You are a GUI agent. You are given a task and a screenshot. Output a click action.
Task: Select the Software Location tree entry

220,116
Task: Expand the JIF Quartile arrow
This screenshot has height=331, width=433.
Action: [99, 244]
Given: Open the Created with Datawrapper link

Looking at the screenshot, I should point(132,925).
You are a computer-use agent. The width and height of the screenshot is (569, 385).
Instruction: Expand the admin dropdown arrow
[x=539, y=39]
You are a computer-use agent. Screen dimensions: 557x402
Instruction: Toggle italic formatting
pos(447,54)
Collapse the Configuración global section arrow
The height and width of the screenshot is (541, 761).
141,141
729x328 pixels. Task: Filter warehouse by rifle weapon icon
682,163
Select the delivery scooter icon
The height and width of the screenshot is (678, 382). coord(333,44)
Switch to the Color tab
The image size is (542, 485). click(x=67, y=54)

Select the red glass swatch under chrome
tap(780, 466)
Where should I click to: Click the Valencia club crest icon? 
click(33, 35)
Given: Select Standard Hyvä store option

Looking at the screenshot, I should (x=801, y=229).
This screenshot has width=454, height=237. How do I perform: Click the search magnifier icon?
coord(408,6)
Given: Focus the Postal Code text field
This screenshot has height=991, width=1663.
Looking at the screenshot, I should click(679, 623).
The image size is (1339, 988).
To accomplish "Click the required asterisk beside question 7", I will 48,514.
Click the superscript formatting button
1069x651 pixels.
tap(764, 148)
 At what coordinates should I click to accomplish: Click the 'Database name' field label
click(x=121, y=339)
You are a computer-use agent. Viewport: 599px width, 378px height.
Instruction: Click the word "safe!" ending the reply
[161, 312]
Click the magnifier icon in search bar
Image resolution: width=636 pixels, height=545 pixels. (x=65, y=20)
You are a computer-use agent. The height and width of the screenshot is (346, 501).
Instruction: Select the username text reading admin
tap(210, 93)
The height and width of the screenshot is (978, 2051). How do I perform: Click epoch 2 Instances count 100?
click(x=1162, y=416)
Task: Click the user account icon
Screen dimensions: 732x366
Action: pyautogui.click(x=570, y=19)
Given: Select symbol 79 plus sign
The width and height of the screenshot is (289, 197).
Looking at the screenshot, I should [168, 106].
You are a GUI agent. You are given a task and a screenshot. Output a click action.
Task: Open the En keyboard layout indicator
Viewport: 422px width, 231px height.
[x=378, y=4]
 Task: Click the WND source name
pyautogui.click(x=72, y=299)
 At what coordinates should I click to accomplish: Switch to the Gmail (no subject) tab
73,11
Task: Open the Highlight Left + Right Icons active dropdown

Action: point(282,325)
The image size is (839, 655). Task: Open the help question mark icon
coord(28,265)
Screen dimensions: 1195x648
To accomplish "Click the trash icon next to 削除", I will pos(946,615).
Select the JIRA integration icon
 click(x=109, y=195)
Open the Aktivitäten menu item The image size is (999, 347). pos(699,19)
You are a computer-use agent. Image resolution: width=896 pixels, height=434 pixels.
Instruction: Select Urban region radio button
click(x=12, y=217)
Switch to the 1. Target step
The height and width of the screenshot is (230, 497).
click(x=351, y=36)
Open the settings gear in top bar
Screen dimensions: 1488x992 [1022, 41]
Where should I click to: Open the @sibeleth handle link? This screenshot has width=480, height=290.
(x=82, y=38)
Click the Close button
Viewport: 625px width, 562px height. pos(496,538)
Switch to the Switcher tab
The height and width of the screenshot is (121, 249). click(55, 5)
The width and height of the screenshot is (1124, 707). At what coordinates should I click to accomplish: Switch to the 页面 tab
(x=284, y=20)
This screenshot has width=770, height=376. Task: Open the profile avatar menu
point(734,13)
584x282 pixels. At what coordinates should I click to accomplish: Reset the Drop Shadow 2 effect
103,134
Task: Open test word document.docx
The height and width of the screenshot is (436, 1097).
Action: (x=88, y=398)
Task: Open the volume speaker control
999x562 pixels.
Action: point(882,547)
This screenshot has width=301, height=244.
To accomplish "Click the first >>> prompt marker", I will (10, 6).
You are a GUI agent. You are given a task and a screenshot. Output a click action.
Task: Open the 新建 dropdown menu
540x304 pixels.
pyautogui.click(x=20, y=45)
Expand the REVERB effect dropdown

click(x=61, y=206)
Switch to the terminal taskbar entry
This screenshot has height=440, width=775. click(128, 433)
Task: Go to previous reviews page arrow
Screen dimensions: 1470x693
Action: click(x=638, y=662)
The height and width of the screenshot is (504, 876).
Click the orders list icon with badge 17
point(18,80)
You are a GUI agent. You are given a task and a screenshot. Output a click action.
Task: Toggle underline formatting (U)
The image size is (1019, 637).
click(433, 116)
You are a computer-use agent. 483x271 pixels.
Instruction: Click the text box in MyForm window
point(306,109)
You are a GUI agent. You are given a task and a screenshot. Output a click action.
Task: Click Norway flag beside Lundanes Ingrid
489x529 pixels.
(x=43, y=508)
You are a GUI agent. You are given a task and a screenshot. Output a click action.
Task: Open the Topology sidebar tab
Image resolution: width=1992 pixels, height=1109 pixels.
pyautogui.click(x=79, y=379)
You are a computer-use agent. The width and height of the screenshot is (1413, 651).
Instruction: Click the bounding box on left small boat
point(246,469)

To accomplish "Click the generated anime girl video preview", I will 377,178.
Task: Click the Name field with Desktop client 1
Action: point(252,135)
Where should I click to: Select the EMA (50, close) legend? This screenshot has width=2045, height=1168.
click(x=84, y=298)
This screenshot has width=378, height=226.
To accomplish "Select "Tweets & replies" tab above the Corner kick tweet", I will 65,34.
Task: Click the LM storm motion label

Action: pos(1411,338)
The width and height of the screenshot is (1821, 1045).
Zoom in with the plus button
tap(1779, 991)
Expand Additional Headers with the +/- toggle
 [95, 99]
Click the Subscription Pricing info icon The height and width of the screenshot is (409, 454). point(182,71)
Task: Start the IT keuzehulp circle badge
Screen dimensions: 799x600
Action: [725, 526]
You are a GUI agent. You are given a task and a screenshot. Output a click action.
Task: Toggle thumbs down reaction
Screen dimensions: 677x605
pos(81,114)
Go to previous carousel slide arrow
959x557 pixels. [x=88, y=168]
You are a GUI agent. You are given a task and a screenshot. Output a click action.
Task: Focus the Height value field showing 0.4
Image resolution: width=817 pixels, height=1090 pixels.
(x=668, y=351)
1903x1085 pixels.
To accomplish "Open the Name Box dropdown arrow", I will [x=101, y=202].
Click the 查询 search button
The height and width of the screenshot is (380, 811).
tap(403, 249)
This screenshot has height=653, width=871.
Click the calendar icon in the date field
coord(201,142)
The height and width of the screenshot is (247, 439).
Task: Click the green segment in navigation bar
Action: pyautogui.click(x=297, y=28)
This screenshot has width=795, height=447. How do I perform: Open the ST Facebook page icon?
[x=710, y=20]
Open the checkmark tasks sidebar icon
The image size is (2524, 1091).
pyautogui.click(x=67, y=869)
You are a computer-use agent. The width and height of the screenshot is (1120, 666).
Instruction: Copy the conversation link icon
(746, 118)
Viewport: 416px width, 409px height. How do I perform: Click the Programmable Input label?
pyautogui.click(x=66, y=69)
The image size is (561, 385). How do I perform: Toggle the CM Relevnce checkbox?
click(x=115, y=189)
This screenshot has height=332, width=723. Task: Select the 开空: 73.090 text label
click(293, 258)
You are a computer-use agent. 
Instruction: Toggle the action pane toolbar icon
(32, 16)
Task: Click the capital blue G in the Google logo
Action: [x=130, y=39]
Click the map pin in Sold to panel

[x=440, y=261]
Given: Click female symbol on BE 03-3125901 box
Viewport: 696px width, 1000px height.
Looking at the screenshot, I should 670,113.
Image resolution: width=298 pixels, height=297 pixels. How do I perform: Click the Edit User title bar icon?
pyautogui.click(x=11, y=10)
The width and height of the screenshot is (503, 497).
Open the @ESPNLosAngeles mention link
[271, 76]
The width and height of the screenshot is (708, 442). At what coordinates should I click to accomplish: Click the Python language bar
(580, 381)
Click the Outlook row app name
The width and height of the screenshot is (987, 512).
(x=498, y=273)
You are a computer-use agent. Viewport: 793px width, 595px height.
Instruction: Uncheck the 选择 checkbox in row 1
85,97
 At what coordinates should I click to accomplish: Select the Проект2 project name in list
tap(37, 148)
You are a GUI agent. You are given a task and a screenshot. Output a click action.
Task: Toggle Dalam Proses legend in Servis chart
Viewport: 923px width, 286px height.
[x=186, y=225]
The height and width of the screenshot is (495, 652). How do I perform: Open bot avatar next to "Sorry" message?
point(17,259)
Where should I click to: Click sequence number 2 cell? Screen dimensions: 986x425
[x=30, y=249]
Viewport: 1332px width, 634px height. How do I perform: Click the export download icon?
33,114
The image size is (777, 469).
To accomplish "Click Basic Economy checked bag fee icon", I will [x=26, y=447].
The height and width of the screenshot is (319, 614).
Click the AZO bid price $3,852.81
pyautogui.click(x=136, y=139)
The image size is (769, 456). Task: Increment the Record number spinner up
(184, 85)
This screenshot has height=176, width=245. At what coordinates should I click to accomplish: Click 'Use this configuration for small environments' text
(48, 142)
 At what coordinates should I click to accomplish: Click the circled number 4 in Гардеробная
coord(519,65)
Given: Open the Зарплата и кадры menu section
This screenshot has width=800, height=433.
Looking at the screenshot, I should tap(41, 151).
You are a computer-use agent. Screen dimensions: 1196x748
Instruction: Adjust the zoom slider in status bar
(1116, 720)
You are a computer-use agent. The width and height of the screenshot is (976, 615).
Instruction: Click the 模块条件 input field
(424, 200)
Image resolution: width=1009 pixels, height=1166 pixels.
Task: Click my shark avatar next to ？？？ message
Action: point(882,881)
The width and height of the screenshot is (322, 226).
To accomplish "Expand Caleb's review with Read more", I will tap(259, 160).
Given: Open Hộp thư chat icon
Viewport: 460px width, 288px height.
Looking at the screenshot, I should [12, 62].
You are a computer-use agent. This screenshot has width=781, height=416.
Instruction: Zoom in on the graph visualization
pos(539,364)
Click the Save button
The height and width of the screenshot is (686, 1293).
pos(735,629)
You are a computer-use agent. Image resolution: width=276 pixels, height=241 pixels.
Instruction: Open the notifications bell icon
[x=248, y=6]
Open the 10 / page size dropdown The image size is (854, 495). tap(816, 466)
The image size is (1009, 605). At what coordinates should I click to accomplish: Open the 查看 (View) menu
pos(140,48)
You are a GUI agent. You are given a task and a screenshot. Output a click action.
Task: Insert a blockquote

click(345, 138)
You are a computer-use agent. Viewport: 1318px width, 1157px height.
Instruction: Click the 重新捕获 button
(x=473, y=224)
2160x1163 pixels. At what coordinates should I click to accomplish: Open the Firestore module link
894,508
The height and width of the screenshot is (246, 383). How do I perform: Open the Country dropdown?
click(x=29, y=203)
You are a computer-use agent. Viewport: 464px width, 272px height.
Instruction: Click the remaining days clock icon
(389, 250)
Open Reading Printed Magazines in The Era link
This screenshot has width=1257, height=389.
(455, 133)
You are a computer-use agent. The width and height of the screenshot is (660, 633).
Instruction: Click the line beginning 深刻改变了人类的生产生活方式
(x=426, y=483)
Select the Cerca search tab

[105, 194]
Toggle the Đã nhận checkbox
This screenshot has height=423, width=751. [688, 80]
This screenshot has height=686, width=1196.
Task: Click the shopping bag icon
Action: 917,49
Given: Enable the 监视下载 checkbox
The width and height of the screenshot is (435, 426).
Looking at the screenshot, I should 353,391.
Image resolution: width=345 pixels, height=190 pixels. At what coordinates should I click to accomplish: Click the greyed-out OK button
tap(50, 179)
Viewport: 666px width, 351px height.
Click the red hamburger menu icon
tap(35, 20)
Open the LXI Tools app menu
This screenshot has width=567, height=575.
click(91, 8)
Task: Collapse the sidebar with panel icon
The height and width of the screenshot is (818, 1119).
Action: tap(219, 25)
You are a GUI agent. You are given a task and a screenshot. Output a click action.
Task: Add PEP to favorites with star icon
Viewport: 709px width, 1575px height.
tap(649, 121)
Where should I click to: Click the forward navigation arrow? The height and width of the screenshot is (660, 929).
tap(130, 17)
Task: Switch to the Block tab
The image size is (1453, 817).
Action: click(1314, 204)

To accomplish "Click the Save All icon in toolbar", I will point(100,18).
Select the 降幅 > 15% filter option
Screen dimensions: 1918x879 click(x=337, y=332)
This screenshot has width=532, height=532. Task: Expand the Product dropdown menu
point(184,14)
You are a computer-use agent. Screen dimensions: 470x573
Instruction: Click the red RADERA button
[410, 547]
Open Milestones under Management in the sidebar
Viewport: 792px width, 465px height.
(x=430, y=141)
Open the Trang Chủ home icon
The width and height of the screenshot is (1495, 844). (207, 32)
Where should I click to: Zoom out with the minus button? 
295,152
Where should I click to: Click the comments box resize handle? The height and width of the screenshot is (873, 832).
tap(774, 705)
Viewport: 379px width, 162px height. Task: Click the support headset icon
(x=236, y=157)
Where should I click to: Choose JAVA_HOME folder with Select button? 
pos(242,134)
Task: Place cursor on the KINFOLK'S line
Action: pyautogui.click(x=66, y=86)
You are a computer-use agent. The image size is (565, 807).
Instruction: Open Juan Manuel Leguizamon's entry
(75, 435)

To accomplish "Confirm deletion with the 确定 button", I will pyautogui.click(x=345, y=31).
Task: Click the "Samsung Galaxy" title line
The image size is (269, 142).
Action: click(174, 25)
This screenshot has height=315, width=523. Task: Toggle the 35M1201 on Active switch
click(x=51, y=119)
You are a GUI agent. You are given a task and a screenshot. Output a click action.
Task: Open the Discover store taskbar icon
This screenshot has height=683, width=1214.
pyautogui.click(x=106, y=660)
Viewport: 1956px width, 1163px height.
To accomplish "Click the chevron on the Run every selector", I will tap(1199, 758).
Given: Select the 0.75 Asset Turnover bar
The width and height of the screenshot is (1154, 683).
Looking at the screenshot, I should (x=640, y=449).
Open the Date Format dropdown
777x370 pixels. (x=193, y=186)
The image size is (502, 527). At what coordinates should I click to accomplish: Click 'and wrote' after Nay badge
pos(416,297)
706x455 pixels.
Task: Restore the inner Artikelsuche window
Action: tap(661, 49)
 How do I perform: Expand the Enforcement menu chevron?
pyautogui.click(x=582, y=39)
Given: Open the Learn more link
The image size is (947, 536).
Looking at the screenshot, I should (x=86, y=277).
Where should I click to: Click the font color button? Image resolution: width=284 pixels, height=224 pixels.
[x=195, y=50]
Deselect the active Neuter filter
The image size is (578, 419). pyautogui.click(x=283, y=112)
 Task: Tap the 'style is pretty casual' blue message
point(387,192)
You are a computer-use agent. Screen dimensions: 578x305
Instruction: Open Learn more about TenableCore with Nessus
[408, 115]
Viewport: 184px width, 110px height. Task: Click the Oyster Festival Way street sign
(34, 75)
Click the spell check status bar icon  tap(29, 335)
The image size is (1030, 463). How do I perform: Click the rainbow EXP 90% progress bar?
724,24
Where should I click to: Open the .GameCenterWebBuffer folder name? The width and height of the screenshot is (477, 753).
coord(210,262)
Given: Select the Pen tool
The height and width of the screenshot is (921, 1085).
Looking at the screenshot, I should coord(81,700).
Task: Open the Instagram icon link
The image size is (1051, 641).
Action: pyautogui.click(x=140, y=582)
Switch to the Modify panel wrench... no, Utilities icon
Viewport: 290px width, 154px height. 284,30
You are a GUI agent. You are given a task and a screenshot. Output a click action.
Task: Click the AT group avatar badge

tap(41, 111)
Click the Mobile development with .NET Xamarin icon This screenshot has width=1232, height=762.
* * * * * * * * *
Set problem:
Count the lines in the listing above that contain the word "beside" and give only that number.

The response:
2